● **DESCRIPTION OF THE TASK**
Pull out every line of the items below that contains the string "avatar". Case counts.

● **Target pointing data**
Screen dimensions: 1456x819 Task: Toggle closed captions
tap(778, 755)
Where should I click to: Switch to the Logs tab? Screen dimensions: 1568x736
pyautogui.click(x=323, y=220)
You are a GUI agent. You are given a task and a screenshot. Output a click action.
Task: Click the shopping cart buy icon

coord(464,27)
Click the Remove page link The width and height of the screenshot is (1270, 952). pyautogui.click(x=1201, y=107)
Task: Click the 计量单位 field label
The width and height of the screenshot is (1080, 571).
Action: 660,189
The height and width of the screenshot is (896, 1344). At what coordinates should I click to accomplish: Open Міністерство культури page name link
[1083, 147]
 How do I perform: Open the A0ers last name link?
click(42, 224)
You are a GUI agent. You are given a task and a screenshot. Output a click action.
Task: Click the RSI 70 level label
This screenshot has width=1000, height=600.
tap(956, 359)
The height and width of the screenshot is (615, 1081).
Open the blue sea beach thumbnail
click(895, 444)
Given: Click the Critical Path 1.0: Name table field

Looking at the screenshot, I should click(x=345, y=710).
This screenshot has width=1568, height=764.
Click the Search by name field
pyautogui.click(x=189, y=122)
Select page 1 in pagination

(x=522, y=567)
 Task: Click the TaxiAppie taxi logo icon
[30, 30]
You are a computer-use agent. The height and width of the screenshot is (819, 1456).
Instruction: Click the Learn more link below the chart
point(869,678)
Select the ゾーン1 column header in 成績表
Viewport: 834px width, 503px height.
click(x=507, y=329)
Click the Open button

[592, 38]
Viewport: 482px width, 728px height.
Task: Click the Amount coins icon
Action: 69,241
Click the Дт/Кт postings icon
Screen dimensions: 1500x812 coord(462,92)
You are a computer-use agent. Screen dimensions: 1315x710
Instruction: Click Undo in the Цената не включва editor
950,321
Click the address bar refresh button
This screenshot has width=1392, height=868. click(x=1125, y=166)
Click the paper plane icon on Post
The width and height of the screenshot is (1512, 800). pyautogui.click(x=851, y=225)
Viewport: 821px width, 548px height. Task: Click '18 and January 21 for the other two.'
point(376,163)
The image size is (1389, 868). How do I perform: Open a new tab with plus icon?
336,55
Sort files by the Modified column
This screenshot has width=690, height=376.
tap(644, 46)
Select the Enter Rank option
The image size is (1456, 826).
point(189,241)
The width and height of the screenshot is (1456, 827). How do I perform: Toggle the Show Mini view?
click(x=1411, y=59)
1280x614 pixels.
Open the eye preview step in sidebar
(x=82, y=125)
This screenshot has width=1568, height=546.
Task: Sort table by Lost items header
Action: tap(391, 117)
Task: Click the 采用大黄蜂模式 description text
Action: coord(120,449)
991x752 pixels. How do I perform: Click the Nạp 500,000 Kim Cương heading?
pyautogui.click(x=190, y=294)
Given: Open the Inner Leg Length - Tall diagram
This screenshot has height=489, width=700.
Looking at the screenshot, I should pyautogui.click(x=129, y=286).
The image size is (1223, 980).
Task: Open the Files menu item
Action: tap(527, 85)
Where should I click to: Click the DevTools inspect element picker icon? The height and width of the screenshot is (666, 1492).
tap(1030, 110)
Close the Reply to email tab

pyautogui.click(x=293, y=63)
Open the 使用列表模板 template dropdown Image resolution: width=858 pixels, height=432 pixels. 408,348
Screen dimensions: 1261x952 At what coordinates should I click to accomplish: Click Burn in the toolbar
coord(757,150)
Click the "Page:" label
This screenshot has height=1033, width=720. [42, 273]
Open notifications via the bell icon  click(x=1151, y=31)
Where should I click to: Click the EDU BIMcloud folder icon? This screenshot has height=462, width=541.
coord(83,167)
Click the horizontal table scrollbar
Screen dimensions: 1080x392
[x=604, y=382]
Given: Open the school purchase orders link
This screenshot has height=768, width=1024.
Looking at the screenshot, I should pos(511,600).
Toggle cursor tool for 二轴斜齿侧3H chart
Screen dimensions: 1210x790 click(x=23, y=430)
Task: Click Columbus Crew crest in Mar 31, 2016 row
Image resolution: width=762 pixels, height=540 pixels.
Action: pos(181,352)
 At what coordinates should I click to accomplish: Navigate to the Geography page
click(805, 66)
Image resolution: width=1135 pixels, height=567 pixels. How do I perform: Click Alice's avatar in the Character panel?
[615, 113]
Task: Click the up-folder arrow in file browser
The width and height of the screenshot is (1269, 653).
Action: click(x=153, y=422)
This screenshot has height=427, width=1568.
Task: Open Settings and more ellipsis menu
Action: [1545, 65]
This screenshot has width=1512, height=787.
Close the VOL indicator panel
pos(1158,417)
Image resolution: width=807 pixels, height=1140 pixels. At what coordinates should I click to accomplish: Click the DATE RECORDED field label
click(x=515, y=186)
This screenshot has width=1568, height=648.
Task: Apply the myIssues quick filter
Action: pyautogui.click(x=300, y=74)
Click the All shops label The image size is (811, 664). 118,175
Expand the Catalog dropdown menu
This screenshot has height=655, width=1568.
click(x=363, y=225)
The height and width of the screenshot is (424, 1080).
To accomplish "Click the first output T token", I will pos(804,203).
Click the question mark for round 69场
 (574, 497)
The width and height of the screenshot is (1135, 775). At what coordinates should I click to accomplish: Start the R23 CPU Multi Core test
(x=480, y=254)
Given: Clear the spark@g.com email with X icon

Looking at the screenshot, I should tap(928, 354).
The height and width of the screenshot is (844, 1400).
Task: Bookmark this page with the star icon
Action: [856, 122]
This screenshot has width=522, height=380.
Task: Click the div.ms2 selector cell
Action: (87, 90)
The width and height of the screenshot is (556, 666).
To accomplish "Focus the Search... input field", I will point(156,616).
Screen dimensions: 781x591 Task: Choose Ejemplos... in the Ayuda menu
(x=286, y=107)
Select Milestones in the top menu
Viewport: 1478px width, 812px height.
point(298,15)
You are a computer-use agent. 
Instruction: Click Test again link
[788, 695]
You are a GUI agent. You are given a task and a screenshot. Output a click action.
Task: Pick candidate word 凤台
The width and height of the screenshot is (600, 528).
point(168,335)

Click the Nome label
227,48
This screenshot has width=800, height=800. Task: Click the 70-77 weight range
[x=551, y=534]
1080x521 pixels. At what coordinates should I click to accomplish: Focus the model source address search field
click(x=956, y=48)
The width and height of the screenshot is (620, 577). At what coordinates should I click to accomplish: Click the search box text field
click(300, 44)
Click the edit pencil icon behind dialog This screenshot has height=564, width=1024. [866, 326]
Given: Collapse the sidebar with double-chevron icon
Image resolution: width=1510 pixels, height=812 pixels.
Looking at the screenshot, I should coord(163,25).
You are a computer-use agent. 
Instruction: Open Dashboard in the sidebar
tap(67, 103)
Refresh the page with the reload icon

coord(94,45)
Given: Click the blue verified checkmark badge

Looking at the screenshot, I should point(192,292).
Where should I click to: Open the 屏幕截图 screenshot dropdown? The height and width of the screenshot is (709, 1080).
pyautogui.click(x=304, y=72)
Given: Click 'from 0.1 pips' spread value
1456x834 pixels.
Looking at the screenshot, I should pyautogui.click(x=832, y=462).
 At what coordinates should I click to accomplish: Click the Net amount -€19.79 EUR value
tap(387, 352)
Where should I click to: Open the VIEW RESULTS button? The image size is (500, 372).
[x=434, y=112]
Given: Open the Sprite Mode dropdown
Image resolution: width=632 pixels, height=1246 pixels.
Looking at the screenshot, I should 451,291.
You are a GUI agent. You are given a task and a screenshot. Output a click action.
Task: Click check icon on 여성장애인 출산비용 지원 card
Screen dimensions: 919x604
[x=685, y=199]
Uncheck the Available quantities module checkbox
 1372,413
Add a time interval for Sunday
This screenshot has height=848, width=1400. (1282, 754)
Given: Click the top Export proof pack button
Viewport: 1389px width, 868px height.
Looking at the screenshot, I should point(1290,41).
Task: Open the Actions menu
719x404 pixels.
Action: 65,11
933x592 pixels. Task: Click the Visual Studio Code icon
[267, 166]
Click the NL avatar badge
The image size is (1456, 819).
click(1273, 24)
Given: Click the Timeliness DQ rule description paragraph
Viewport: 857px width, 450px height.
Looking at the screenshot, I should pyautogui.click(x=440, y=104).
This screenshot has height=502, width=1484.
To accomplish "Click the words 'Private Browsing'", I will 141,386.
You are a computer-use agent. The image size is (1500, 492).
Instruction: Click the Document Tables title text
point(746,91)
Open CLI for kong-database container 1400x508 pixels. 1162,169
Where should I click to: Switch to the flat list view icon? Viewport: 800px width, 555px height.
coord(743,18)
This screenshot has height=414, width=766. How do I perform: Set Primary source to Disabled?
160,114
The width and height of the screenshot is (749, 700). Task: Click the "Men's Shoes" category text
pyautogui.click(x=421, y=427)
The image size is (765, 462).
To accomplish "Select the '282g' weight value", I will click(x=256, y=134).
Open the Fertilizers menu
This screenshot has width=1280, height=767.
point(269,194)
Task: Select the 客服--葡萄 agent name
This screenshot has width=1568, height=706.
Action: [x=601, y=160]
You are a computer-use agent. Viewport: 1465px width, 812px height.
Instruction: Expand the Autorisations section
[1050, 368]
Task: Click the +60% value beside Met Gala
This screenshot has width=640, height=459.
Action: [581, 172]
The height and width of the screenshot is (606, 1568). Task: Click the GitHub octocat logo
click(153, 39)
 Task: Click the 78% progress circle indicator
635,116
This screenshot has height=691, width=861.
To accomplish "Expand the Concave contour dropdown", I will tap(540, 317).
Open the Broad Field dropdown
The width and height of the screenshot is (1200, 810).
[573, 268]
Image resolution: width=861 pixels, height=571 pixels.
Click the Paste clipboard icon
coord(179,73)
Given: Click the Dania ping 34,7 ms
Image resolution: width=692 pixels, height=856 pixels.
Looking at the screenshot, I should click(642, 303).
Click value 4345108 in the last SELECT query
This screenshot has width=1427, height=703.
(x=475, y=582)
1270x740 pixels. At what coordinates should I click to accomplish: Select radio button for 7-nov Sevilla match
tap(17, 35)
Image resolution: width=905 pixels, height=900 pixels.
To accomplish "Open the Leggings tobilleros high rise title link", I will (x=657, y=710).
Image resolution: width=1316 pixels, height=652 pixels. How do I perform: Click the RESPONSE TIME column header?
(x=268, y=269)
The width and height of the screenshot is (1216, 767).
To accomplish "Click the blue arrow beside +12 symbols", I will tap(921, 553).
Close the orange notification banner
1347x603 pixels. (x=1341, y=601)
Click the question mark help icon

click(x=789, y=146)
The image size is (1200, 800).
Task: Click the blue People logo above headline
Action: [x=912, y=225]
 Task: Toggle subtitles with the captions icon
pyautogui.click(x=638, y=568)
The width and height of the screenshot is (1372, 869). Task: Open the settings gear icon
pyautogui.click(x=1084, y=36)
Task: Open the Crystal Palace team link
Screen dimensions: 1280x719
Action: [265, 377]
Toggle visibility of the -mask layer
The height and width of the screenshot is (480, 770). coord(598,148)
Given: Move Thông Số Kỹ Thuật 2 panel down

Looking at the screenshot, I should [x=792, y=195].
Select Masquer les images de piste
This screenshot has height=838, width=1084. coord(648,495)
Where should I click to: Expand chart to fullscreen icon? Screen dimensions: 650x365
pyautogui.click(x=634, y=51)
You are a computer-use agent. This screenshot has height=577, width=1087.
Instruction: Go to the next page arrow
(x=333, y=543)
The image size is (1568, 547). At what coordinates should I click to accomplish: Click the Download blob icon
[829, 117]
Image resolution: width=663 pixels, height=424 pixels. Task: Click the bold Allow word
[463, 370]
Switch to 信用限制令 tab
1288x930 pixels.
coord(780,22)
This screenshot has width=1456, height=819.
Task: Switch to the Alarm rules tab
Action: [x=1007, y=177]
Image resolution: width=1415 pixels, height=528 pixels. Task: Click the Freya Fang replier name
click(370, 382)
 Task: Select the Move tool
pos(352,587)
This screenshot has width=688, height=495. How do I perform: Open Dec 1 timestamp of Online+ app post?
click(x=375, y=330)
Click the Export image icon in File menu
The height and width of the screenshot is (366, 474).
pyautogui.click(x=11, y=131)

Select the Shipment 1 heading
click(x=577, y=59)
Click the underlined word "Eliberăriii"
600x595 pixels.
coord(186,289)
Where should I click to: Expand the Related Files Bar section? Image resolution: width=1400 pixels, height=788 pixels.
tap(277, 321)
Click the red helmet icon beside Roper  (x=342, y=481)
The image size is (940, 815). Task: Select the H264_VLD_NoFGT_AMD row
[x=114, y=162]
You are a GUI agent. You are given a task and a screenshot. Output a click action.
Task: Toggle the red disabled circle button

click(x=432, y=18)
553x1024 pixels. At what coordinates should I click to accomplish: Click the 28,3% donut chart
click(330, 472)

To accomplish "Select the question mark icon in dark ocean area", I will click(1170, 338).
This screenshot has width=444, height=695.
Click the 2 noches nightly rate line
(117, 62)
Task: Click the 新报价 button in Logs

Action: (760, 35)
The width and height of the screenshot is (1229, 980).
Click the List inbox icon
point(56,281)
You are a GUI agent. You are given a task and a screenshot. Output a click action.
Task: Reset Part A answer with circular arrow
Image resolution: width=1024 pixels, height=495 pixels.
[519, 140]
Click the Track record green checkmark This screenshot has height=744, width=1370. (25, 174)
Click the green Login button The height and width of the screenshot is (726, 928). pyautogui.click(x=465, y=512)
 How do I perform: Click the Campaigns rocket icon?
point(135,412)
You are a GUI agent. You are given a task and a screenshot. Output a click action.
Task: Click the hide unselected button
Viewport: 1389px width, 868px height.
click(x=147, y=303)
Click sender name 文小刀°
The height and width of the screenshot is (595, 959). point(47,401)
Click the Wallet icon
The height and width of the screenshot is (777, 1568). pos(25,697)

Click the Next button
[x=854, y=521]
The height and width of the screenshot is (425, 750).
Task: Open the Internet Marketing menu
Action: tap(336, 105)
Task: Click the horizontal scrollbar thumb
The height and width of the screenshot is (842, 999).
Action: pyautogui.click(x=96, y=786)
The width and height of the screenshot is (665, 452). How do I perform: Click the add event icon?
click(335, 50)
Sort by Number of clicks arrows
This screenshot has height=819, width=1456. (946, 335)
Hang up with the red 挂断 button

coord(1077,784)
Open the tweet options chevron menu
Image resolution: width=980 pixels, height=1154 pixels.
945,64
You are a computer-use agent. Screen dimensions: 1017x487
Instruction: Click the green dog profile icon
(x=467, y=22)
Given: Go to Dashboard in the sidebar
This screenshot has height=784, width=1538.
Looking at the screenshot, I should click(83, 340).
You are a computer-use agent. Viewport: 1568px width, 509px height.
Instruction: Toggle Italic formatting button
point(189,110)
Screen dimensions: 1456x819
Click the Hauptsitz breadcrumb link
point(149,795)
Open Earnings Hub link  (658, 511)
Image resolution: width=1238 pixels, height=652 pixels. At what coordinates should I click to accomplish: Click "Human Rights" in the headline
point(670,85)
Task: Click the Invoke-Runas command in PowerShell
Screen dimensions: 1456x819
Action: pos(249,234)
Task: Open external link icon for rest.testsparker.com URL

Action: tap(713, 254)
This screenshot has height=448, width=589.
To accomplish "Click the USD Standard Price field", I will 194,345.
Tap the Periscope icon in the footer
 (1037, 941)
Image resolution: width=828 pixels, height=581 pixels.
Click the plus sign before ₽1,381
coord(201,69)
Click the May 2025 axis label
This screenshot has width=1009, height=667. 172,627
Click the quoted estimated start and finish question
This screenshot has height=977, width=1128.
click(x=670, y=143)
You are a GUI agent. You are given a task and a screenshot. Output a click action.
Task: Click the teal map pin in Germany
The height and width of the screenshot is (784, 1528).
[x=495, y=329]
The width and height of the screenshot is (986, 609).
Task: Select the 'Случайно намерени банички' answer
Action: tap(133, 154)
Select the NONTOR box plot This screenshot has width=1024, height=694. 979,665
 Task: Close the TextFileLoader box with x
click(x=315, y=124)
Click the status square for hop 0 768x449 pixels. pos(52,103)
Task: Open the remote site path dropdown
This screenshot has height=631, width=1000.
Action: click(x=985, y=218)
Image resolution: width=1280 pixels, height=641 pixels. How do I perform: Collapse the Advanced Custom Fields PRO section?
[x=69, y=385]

● **TASK SOLUTION**
Image resolution: width=1135 pixels, height=567 pixels. How do I perform: Click Alice's avatar in the Character panel?
Click the NL avatar badge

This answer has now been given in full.